▶ Exercise text
18 Jun 2013

skinned knees, full hearts

I am manoeuvring in the space between. I memorised my mobile number, but I have a singular, borrowed bowl. I can employ visual or tactile differentiation between emalangeni coinage, but I rely on pitied benevolence as currency for transport. I held a productive working session with the Accounts Officer of the National Malaria Control Programme (NMCP), but I stammered through a presentation before all the programme implementers. I tend not to fare well during periods in limbo (self-doubt, self-doubt), yet... I feel okay. Is that okay?

On Saturday, we ventured past the world's oldest mine, Ngwenya, to Swaziland's mountainous NW border with South Africa, Malolotja, for a morning hike that rapidly descended into five hours of pushing past parched brush, through thorny tangles, rappelling sans rope, engineering river crossings, crawling up loose earth, and not seeing any elephants. Our water ran dry, both my knees bled, I lost my iPhone, I found my iPhone, apparently we dropped 1.5 Empire State Buildings before climbing back up. It was awesome. I am still sore.

▶ The data
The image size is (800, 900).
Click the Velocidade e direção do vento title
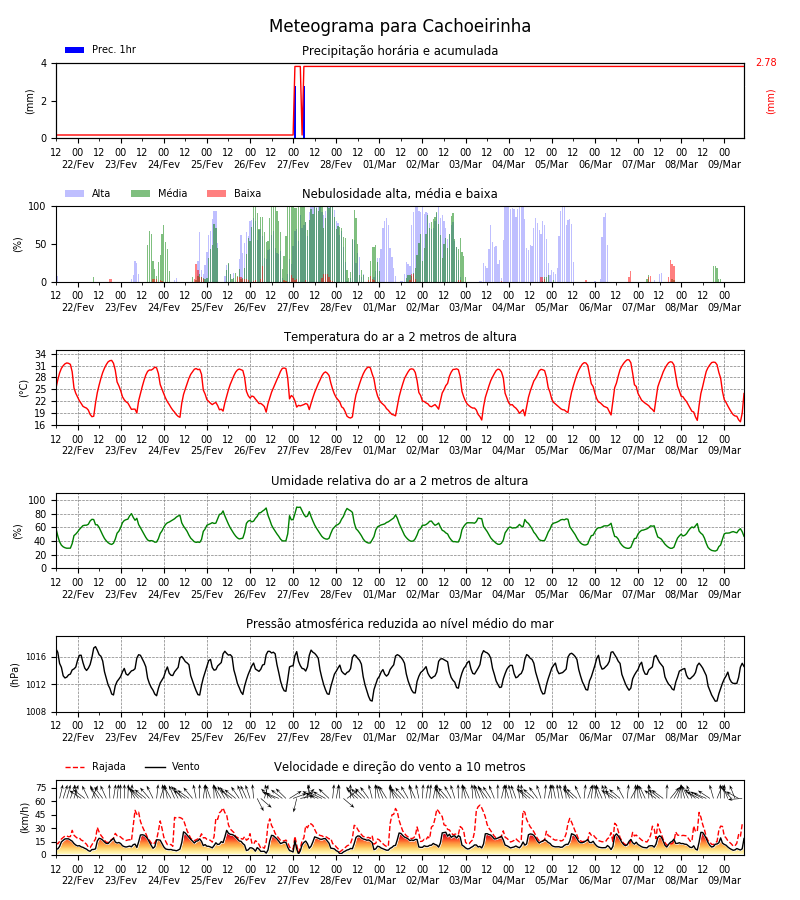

▶ List of tasks
1) From the Swaziland post above, reproduce the passage between "skinned knees, full" and "Is that okay?", inclusive.
2) Translate into Spanish this sentence from the Swaziland post: "Our water ran dry, both my knees bled, I lost my iPhone, I found my iPhone, apparently we dropped 1.5 Empire State Buildings before climbing back up."

▶ Solved problems
1)
skinned knees, full hearts

I am manoeuvring in the space between. I memorised my mobile number, but I have a singular, borrowed bowl. I can employ visual or tactile differentiation between emalangeni coinage, but I rely on pitied benevolence as currency for transport. I held a productive working session with the Accounts Officer of the National Malaria Control Programme (NMCP), but I stammered through a presentation before all the programme implementers. I tend not to fare well during periods in limbo (self-doubt, self-doubt), yet... I feel okay. Is that okay?

2) Se nos acabó el agua, me sangraron las dos rodillas, perdí mi iPhone, encontré mi iPhone, y al parecer descendimos la altura de 1,5 edificios Empire State antes de volver a subir.